Nach kurzem Zeitabstand schon wieder ein Wein aus der Mache der Abtei von Pannonhalma? Ja, ist aber nur Zufall, d.h. ich konnte trotz Hitze nicht widerstehen, diese absolute Neuheit gleich zu probieren.

Ein in vielerlei Hinsicht außergewöhnlicher Wein. Ich sage nur: ein Roter mit 15,5% Vol., – man denkt unweigerlich an Amarone – von einem Weingut, das ansonsten – typisch und angebracht für die Region – sich mehrheitlich mit Weißweinen auseinandersetzt. Nur das Beste vom Besten und daher wird es den „Infusio“ auch nur in ausgezeichneten Jahrgängen geben, weshalb 2007 gleich durchfiel. 2006 ist der allererste und hat gleich eine wahre Granate hervorgebracht. Sein Name geht zurück auf die Tradition der Benediktiner-Mönche, die diese Bezeichnung früher ihren besten Qualitäten gaben. diese landeten dann auch nicht, wie sonst üblich, zu festlichen Anlässen einfach auf den Tischen, sondern – ganz fein für damalige Verhältnisse – in einzelnen Gläsern.

Zum Großteil besteht der „Infusio“ aus Merlot, was man ihm auch anmerkt und ihm auch gut tut. Er dämpft sein Temperament (die Ungarn würden hier gleich von Feuer reden).
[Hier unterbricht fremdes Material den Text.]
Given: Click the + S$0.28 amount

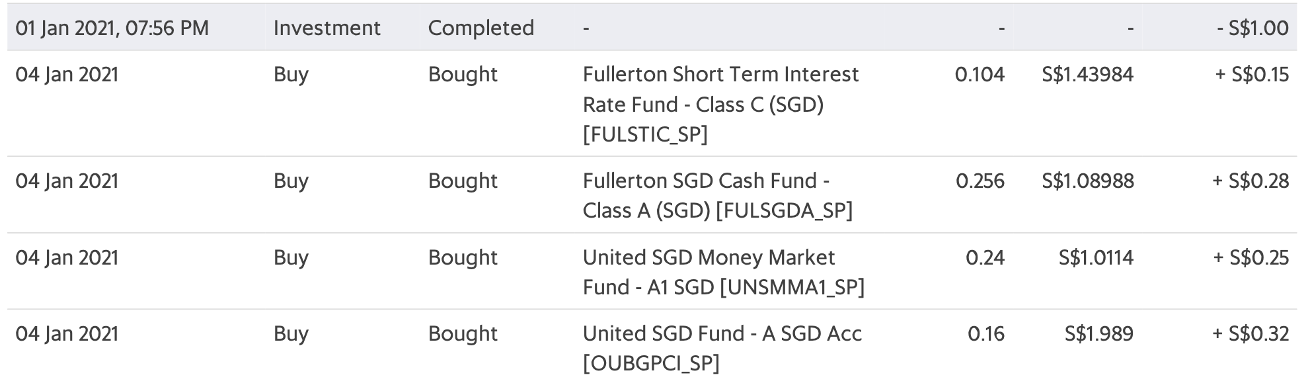Looking at the screenshot, I should point(1251,181).
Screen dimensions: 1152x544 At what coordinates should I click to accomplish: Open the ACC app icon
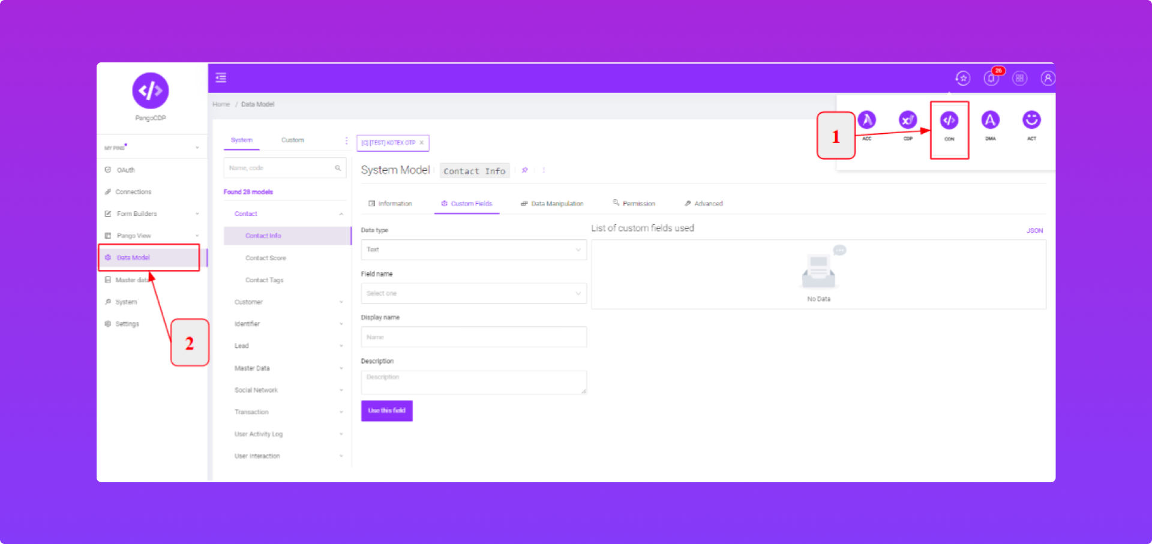click(866, 121)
Dennoch kommt die Würze dank des Cabernet Franc nicht zu kurz. Tiefes Rubinrot, schwer im Glas liegend. Im Bouquet Zwetschgen, Kräuter, Leder. Und, kleines Wunder, bei 16 Grad erstaunlich, überaus angenehm leicht sich präsentierend! Herrlich ausgewogene Säurestruktur, leicht adstringierend, das Holz sanft im Hintergund, da hätte ich mehr erwartet, bin also angenehm überrascht. Tabak und Karamell am Gaumen, im Abgang zeigt sich dann doch die alkoholische Schwere, kein Wunder. Aber er ist ja auch noch jung. Viel Potential, ich bin begeistert! Da müssen noch ein paar Flaschen her, und dann lasse ich ihm die Zeit, die er braucht, die Zeit, die ihm gebührt.
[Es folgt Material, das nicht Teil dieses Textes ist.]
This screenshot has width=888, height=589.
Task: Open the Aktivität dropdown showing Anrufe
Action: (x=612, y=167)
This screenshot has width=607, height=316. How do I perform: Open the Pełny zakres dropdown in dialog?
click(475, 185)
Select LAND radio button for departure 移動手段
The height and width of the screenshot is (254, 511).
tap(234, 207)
Wein: Pannonhalmi Infusio, 2006
Weingut, Ort: Pannonhalmi Apátsági Pincészet, Pannonhalma
Rebsorte/n: 80% Merlot, 20% Cabernet Franc
Alkoholgehalt: 15,5% Vol.
Sonstige Angaben: 14 Monate lang reiften die beiden Rebsorten getrennt voneinander in neuen 500l-Holzfässern, danach gemeinsam noch 3 Monate in Flaschen.
Preis: 17,15 EUR (4.290 Ft.)
Internet: www.apatsagipinceszet.hu

6 Antworten

  1. Hallo Herr Klingler,
    schön etwas über die Weine von Pannonhalma zu lesen.
    Ich bin zwar keine grosser Weinexperte,aber Weine aus Pannonhalma sind für mich die Favoriten!!! Ich finde man liest darüber noch viel zu wenig.
    (Könnte natürlich auch sein, dass das gut ist und die Weine mehr so Geheimtipp bleiben???)
    Mit freundlichen Grüssen
    Karin P.

    • Liebe Frau P.,

      die Pannonhalma Apátsági Pincészet gehört sicher nicht zu den ungarischen Erzeugern, die allzu viel Support benötigen. Klar, irgendwo im Gespräch zu sein, hilft immer. Aber Pannonhalma ist kein kleines Weingut, sucht auch gezielt den Export (das tricollis Cuvée gibt es bspw. bei manufactum: http://www.manufactum.de/Produkt/188265/1395223/2008er-Tricollis-Cuv-e-weiss.html). Allenfalls haben die ein Problem, Ihre erezugte Menge loszuwerden. Da kann ich aus dem Stand 50 kleine Erzeuger nennen, für die etwas mehr Unterstützung noch besser wäre. Unabhängig davon: wenn Sie sich noch ein wenig auf BorWerk umschauen, werden Sie noch den einen oder anderen Eintrag zu Pannonhalma von mir finden (am einfachsten über die Suche oben rechts).

      Schöne Grüße, Peter Klingler

    • Danke, Karin. Wusste ich schon, wäre gerne auch hin, bin aber schon seit langem für dieses Wochenende nach Tokaj eingeladen…

      Was es wiederum erträglicher macht.

      Beste Grüße
      Peter Klingler

      P.S.: Werden Sie hingehen?

  2. Hallo,
    na Tokaj ist wohl die bessere Wahl.
    Viel Spass und interessante neue? Erfahrungen.
    Ich hoffe, ich kann die Familie dazu überreden.
    Falls ja, werde ich darüber einen Erfahrungsbericht schreiben (falls ich dann noch kann 😉 )
    Mit freundlichen Grüssen
    Karin P.

    PS.Meinen Nachnahmen halte ich deswegen „geheim“, er passt nicht zu „bor“werk

    • Es wird wohl auch neue Weine geben, von 2009 und 2010. Geladen hat Tokaji Bormívelők Társasága, einige Blogger, zum Lagen-Besichtigen und zum Blind-Verkosten. Wird interessant, spannend – und, wegen letzterem peinlich… 🙂

      In der Hoffnung, dass es bei Ihnen klappt: viel Spaß in Pannonhalma! Lassen Sie von sich hören.